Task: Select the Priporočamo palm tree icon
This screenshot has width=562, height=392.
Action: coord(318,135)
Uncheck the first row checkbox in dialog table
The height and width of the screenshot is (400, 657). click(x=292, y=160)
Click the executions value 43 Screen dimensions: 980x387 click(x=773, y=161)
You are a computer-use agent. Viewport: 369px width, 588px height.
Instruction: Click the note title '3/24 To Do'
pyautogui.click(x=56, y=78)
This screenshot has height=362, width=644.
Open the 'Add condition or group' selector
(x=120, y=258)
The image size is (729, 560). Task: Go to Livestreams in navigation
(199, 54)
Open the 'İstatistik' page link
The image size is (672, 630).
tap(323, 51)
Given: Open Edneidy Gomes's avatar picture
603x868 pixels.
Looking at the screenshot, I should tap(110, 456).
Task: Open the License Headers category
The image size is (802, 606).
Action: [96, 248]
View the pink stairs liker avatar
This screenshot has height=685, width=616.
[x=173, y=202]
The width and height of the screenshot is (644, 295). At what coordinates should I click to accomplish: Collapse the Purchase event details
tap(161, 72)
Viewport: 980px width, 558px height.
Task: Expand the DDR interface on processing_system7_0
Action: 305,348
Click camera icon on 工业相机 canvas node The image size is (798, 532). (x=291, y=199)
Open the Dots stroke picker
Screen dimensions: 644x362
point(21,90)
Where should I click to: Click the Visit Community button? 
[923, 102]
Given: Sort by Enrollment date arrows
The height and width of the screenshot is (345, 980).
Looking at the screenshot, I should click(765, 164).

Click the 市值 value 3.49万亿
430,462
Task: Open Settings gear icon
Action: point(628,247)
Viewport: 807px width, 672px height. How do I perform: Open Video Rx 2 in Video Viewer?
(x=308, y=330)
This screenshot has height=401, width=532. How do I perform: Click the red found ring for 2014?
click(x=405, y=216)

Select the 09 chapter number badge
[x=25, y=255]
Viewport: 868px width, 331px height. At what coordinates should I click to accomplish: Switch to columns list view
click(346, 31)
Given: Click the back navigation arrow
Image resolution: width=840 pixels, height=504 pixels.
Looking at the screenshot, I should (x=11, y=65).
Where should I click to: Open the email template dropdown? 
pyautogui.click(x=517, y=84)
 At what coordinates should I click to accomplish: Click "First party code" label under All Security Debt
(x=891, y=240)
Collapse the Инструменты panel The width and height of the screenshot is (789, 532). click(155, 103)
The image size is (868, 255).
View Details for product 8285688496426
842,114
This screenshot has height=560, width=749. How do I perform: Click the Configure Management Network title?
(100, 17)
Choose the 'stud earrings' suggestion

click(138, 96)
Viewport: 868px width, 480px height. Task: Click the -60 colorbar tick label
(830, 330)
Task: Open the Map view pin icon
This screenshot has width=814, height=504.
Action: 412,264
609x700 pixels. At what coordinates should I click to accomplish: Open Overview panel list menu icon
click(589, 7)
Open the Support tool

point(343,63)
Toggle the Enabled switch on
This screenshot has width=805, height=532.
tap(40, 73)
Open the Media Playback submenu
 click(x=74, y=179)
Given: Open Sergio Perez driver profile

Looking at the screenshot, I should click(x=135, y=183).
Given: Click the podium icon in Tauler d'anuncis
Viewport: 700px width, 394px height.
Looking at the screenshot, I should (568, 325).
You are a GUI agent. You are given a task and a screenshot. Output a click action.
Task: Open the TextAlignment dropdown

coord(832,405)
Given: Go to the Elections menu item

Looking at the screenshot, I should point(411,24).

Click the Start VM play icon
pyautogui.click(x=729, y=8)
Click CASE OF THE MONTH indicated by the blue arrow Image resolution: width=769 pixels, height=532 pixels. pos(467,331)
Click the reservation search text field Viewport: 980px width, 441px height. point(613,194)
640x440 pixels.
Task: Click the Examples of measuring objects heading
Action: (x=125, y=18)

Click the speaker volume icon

========================

### What the exercise asks
Copy verbatim, from the listing above, each line from the one containing "The image size is (672, 630)." down to the one containing "Open the Dots stroke picker", inclusive.

### Exercise result
The image size is (672, 630).
tap(323, 51)
Given: Open Edneidy Gomes's avatar picture
603x868 pixels.
Looking at the screenshot, I should tap(110, 456).
Task: Open the License Headers category
The image size is (802, 606).
Action: [96, 248]
View the pink stairs liker avatar
This screenshot has height=685, width=616.
[x=173, y=202]
The width and height of the screenshot is (644, 295). At what coordinates should I click to accomplish: Collapse the Purchase event details
tap(161, 72)
Viewport: 980px width, 558px height.
Task: Expand the DDR interface on processing_system7_0
Action: 305,348
Click camera icon on 工业相机 canvas node The image size is (798, 532). (x=291, y=199)
Open the Dots stroke picker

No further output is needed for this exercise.